348 You throw out your lower back and nearly hit the roof when you sneeze.
349 You have to decide which of the 25 different varieties of bakery cookies will comprise your pound.
350 The doctor you thought stopped by your hospital bed to say hello charges you $200 for the visit.
351 The night nurse wakes you up to give you a sleeping pill.
352 Your hospital gown is like the great Continental Divide in the back.
353 The fast song you're dancing to has a beat you can't figure out.
354 A flying cicada crashes into your head.
355 The newspaper refers to criminals, terrorists, and other social deviants as "Mr."
356 Your dinner host's dog keeps nudging you under the table for scraps.
357 You fart audibly and have to cover it up with a quick burst of conversation.

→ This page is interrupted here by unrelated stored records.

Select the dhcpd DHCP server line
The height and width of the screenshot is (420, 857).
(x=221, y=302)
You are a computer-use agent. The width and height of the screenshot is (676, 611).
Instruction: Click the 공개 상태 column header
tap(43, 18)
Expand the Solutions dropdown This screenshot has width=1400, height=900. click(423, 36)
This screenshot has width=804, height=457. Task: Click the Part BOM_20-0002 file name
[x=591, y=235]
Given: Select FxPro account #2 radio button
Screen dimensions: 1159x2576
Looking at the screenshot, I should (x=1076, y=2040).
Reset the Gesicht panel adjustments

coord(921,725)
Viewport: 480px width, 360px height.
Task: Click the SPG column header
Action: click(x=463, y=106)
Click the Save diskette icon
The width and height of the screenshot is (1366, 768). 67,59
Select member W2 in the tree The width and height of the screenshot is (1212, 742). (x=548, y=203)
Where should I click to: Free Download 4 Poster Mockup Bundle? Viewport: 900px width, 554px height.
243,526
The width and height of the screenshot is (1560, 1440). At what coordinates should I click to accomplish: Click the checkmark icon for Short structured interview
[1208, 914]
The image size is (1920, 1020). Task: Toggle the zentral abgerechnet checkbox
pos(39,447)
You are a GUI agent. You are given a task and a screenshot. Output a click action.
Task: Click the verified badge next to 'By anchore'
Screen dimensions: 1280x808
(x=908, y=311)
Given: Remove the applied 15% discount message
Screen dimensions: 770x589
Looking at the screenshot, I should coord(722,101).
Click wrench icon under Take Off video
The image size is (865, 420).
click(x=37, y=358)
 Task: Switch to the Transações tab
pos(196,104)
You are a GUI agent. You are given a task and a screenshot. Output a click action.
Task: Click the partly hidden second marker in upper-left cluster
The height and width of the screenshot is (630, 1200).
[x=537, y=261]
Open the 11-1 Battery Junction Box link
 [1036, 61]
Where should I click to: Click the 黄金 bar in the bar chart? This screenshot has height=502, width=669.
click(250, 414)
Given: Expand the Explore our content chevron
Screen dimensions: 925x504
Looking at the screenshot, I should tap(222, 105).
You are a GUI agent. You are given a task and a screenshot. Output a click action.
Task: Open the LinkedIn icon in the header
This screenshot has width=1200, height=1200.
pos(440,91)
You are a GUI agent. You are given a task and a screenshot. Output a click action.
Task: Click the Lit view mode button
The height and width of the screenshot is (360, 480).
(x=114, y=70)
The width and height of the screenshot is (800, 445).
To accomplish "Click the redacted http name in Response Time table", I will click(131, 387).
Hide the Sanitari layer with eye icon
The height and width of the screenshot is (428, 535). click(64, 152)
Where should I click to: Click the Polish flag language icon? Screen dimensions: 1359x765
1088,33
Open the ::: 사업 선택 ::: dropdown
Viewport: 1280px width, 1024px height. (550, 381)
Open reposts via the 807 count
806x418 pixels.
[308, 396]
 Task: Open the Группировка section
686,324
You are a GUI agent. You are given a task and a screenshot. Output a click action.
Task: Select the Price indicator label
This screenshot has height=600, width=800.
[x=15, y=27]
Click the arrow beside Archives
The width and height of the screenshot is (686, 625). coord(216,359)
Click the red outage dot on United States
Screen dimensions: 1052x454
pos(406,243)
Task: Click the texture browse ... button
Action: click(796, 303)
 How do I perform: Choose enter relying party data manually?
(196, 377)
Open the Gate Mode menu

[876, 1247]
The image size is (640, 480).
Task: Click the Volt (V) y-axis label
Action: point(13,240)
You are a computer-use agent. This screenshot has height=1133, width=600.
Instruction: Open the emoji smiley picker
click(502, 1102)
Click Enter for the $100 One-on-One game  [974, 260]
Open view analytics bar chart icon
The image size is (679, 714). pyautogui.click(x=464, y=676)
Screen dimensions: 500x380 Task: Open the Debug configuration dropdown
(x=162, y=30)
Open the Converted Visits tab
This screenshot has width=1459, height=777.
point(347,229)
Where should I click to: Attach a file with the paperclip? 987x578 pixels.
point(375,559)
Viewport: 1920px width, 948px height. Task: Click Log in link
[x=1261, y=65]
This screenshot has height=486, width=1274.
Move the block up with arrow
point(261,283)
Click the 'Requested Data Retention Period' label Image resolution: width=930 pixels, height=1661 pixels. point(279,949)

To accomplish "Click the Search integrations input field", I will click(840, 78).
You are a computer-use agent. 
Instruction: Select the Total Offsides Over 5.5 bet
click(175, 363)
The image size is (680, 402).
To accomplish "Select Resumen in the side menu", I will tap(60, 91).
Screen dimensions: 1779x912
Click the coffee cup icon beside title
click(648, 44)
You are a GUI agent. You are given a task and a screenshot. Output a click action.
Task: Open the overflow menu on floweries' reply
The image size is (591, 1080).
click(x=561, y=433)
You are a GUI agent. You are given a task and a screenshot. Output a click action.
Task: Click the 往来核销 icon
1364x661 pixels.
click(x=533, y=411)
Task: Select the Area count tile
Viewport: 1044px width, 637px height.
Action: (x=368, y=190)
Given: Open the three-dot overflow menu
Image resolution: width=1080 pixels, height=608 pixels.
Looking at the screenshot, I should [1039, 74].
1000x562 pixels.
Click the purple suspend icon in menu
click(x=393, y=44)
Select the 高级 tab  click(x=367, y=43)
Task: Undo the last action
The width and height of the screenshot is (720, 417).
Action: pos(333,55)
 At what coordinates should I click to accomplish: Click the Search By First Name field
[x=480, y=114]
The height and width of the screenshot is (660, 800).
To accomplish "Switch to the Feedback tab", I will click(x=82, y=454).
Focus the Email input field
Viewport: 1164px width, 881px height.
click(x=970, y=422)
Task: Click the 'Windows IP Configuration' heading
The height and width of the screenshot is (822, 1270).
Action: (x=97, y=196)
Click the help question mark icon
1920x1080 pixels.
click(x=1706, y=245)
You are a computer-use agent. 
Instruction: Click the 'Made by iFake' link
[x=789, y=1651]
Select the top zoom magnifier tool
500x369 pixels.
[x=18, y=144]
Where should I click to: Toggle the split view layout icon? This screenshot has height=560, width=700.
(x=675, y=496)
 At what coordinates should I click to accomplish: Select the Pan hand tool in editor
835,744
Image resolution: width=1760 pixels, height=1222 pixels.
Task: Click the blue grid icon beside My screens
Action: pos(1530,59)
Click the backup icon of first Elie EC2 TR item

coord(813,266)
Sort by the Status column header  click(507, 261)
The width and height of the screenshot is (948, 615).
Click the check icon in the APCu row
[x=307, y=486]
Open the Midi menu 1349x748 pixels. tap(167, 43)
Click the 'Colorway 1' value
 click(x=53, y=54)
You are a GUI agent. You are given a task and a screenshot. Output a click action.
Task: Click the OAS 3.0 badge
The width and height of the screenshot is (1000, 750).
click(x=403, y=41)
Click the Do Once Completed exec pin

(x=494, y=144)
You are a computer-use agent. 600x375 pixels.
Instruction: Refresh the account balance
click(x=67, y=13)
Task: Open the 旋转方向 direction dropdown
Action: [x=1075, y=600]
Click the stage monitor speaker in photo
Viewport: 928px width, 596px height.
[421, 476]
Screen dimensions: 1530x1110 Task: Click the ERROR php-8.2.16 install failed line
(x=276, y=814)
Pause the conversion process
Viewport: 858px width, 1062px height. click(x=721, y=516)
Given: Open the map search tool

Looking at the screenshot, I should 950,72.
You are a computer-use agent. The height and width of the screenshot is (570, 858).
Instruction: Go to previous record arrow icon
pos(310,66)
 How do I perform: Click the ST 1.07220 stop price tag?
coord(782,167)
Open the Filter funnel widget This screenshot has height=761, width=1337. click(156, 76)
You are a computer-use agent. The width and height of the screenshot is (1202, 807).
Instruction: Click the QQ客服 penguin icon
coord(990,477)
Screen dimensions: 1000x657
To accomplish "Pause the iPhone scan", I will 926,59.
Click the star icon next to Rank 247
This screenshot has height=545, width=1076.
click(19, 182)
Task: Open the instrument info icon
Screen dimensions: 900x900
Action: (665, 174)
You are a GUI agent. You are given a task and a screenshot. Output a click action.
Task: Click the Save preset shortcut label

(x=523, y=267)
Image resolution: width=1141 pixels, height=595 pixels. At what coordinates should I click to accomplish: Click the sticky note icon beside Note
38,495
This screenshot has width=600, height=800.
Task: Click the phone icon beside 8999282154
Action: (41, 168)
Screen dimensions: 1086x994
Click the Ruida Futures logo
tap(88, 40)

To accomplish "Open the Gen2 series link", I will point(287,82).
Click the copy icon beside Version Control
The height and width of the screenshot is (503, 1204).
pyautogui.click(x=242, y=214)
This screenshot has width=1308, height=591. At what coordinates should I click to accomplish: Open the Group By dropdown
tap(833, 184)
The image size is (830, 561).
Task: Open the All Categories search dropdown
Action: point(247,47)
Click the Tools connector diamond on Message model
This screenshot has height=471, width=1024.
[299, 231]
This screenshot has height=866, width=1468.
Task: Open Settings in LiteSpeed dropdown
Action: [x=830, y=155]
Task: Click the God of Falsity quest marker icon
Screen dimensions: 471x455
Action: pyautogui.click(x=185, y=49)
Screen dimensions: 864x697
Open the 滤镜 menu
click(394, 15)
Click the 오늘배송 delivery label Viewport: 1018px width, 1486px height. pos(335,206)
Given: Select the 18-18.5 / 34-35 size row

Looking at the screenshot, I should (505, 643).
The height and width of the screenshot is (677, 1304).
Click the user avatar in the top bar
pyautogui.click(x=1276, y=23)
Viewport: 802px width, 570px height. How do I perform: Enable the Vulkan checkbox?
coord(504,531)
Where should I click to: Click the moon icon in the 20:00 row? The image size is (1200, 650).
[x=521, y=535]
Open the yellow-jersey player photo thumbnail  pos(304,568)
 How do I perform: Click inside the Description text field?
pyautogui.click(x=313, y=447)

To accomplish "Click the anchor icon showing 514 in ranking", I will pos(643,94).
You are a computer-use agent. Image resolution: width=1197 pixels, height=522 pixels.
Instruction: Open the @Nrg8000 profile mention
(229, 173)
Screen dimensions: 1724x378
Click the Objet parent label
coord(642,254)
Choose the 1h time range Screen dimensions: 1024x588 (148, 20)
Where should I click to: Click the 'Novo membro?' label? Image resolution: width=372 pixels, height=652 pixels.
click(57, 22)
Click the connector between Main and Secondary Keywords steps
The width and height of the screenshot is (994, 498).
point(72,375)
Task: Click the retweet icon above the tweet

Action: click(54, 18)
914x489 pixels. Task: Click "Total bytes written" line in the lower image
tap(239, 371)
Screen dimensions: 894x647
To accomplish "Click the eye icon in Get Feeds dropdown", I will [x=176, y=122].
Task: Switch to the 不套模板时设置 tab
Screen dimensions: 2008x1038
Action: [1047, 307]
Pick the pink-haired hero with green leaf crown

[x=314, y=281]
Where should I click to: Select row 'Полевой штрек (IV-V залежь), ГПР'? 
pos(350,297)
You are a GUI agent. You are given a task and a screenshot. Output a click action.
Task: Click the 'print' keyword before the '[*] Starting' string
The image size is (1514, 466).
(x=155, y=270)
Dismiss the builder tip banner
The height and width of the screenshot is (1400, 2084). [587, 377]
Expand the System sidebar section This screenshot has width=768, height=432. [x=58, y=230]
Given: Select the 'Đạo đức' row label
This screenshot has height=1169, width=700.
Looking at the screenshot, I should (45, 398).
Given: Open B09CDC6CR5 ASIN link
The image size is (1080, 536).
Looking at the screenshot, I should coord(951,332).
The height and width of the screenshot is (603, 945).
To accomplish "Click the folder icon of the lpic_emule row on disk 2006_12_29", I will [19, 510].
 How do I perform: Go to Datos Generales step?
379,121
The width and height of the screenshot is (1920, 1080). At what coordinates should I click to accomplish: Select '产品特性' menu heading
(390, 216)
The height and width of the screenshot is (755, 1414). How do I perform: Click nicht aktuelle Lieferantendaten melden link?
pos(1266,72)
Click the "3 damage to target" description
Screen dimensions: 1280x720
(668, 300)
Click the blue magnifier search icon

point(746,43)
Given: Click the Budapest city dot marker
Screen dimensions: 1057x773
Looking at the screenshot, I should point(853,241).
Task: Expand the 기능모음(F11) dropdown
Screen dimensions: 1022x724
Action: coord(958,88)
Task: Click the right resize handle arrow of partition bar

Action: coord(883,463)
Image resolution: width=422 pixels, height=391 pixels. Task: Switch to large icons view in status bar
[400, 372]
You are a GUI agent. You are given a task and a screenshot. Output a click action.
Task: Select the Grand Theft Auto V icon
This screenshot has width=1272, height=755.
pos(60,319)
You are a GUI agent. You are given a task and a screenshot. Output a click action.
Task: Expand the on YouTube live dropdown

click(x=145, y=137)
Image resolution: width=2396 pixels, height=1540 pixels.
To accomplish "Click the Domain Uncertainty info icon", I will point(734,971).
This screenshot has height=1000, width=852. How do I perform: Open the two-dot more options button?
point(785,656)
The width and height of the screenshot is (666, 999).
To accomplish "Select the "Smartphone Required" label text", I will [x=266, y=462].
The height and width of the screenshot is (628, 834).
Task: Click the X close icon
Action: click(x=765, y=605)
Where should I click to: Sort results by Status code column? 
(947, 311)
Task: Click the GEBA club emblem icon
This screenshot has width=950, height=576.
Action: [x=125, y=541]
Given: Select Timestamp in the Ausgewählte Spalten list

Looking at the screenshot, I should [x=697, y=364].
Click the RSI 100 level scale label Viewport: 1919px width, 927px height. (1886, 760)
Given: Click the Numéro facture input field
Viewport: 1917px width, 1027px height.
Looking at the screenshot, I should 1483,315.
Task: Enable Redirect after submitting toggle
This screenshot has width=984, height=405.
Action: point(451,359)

358 You realize that fast-food restaurants aren't as cheap as they're made out to be.
359 You prick your finger 14 times decking the halls with boughs of holly.
360 If you bought everything advertisers insist you need, you'd have to be Bill Gates.
361 You swallow a mouthful of murky pool water.
362 There's always one joker on the plane who insists on keeping his window shade open during the movie.
363 You're awakened at 5 A.M. every morning by the same two screeching crows.
364 All the kitty litter in the world won't disguise the fact that your cat poops.
365 The postcard for a "private sale" is addressed to you or "current resident."
366 The cover of the original Life's Little Frustration Book promises "365 ignominious aggravations," when there are only 364. (Now we're even.)